### [DOCUMENT TEXT]
Settings and dialogue are sparse, too. This may partly reflect the budget and speed of production, but also ensures we see very focused, tightly cropped or staged scenes (compare Edward Scissorhands). Even in sweeping landscapes, there’s typically only one or two characters or cars.

As a result, the details that most stand out are bizarre. Pedro wears a bad wig because he’s impetuous; so does Rico (because he can’t bear getting older). The photos of Kip and Napoleon on grandma’s wall are likewise hilariously bad and brilliant.

Fantasy fixes real-life injustice, and smooths imperfection. Similarly, the film skips over some notable gaps. Kip and Napoleon’s parents aren’t around. We never see Deb’s, either. And until Pedro comes along, it doesn’t look like Napoleon has any friends.

A happy ending?

Part of the film’s charm is that Napoleon’s pay-offs are pretty low-key. His friend wins the election. And while Napoleon ‘gets the girl’, rather than riding off into the sunset, they seal their friendship with a game of chain-ball. Which is what that game’s called. Probably. In prison.

Incidentally, while the film appears to avoid the usual romantic resolution, Kip and Lafawnduh’s marriage happens in a post-credits Easter egg. Napoleon even rides in on a white horse.

### [ENTRIES PROVIDED]
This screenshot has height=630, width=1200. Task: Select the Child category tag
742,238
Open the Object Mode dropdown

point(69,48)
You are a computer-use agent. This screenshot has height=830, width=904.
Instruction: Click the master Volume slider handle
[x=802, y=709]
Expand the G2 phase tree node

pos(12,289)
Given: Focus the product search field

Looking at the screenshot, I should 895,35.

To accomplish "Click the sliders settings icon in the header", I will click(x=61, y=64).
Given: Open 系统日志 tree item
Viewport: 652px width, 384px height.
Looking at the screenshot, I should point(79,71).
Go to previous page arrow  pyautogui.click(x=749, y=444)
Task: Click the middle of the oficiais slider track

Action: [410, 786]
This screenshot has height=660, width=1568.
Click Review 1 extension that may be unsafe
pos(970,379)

### [GOAL]
Reproduce the film commentary between "Settings and dialogue" and "has any friends.", inclusive.

### [WRITTEN REPLY]
Settings and dialogue are sparse, too. This may partly reflect the budget and speed of production, but also ensures we see very focused, tightly cropped or staged scenes (compare Edward Scissorhands). Even in sweeping landscapes, there’s typically only one or two characters or cars.

As a result, the details that most stand out are bizarre. Pedro wears a bad wig because he’s impetuous; so does Rico (because he can’t bear getting older). The photos of Kip and Napoleon on grandma’s wall are likewise hilariously bad and brilliant.

Fantasy fixes real-life injustice, and smooths imperfection. Similarly, the film skips over some notable gaps. Kip and Napoleon’s parents aren’t around. We never see Deb’s, either. And until Pedro comes along, it doesn’t look like Napoleon has any friends.